[Your instructions]: With the entries below as the source, tally the lines that contain the string "computer" and give the number only.

[Dataset excerpts]:
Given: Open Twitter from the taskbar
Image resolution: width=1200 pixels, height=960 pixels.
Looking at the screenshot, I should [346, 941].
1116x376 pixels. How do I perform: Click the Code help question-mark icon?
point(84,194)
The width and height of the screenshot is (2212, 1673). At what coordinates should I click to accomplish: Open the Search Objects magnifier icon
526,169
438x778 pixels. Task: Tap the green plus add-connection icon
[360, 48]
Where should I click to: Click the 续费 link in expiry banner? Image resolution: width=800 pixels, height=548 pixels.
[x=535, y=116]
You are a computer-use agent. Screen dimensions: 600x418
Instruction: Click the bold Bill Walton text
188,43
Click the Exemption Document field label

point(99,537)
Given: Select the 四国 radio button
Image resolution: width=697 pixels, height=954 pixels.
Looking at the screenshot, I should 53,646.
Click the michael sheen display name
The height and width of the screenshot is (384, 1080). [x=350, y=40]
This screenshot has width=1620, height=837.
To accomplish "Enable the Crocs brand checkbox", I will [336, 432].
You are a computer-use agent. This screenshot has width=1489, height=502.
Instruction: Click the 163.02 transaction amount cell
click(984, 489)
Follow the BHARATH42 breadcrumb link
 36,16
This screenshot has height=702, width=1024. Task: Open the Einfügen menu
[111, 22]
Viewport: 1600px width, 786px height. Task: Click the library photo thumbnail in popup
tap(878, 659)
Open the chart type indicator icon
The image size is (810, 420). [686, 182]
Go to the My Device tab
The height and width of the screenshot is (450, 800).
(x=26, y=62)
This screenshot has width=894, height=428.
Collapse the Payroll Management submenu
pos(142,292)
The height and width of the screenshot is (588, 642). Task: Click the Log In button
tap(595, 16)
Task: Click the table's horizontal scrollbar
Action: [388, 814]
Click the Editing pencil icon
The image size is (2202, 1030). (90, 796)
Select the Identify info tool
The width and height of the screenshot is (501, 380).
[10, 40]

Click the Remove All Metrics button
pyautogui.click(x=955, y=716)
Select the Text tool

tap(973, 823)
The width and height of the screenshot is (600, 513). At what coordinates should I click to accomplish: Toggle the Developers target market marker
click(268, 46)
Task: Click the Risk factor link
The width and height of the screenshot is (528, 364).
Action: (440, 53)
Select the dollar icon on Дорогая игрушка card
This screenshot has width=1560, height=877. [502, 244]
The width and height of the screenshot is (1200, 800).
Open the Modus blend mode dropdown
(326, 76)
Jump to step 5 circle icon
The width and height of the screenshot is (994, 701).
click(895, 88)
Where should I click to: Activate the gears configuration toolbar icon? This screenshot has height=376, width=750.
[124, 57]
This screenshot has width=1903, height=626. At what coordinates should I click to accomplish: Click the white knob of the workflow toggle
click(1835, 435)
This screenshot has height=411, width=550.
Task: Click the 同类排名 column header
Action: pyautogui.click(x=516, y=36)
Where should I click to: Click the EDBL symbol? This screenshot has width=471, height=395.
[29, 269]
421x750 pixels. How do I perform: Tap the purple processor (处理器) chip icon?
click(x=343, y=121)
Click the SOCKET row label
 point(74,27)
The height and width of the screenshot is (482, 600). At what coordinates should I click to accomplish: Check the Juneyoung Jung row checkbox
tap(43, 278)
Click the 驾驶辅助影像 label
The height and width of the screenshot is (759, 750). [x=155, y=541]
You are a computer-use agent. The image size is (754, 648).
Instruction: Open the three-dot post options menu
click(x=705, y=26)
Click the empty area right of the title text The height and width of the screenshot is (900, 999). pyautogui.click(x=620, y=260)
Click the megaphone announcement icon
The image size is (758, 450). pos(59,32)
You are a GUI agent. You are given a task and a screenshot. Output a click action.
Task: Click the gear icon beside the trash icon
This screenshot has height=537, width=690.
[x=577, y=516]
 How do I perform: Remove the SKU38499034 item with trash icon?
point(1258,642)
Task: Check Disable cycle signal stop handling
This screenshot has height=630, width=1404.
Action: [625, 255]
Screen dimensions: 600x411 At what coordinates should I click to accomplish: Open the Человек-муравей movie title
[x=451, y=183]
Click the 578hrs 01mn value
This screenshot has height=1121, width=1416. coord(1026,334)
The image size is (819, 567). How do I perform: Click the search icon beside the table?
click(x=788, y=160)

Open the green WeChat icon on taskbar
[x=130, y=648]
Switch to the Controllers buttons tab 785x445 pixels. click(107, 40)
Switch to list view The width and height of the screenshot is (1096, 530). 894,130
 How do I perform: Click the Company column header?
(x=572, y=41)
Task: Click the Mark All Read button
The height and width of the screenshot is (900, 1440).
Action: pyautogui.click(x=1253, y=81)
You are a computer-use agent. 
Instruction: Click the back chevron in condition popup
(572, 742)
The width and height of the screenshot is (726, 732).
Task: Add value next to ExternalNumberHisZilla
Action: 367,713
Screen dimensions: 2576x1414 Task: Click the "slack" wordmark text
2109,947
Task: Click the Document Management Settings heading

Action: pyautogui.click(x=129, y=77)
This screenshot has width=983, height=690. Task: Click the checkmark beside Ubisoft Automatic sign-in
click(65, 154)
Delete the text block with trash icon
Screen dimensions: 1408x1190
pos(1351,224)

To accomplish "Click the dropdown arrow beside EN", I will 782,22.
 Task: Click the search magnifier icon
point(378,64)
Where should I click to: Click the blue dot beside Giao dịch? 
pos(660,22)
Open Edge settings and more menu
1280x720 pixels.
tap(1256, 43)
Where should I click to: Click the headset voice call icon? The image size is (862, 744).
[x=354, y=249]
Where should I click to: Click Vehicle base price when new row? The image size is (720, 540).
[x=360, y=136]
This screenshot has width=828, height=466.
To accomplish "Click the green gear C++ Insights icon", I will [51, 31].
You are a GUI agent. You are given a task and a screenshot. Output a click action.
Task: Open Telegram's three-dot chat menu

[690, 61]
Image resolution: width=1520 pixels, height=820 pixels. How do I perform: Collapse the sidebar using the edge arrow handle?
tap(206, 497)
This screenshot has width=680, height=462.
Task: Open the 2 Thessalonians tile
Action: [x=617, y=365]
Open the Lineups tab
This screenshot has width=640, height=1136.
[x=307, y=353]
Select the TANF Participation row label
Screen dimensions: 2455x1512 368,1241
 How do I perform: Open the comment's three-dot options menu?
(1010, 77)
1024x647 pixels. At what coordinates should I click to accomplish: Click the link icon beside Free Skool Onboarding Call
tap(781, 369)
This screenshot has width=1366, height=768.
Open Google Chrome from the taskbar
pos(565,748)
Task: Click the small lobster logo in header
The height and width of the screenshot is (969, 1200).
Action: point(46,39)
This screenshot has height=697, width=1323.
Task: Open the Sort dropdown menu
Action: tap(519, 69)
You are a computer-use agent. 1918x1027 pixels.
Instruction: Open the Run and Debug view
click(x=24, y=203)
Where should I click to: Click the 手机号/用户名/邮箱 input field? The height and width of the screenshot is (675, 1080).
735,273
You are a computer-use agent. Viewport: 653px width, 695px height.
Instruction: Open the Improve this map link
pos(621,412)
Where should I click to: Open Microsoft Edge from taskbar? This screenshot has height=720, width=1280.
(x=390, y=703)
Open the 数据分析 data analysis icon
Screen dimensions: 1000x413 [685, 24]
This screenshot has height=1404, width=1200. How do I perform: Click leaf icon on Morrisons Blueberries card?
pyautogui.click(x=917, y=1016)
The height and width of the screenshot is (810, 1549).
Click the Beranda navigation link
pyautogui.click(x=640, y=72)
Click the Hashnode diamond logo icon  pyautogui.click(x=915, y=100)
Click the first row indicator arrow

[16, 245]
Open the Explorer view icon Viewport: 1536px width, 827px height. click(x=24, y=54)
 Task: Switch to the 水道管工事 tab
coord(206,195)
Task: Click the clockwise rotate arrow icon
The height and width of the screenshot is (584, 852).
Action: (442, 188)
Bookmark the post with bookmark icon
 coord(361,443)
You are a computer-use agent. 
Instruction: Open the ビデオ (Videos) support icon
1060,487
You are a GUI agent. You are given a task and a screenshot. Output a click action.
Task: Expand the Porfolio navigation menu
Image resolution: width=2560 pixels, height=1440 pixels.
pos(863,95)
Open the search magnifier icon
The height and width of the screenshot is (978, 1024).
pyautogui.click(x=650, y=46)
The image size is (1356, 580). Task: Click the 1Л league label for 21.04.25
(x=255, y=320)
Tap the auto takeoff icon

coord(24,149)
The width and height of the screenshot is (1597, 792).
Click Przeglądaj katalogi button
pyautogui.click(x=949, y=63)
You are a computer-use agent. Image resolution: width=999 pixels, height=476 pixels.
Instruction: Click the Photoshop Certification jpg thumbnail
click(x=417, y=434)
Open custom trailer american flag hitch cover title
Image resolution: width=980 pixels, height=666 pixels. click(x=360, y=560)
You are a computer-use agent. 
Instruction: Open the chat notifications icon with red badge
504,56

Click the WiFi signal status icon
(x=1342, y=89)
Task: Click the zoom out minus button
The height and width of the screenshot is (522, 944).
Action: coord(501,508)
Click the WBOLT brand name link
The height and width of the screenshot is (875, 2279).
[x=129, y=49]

[Solution to this problem]: 9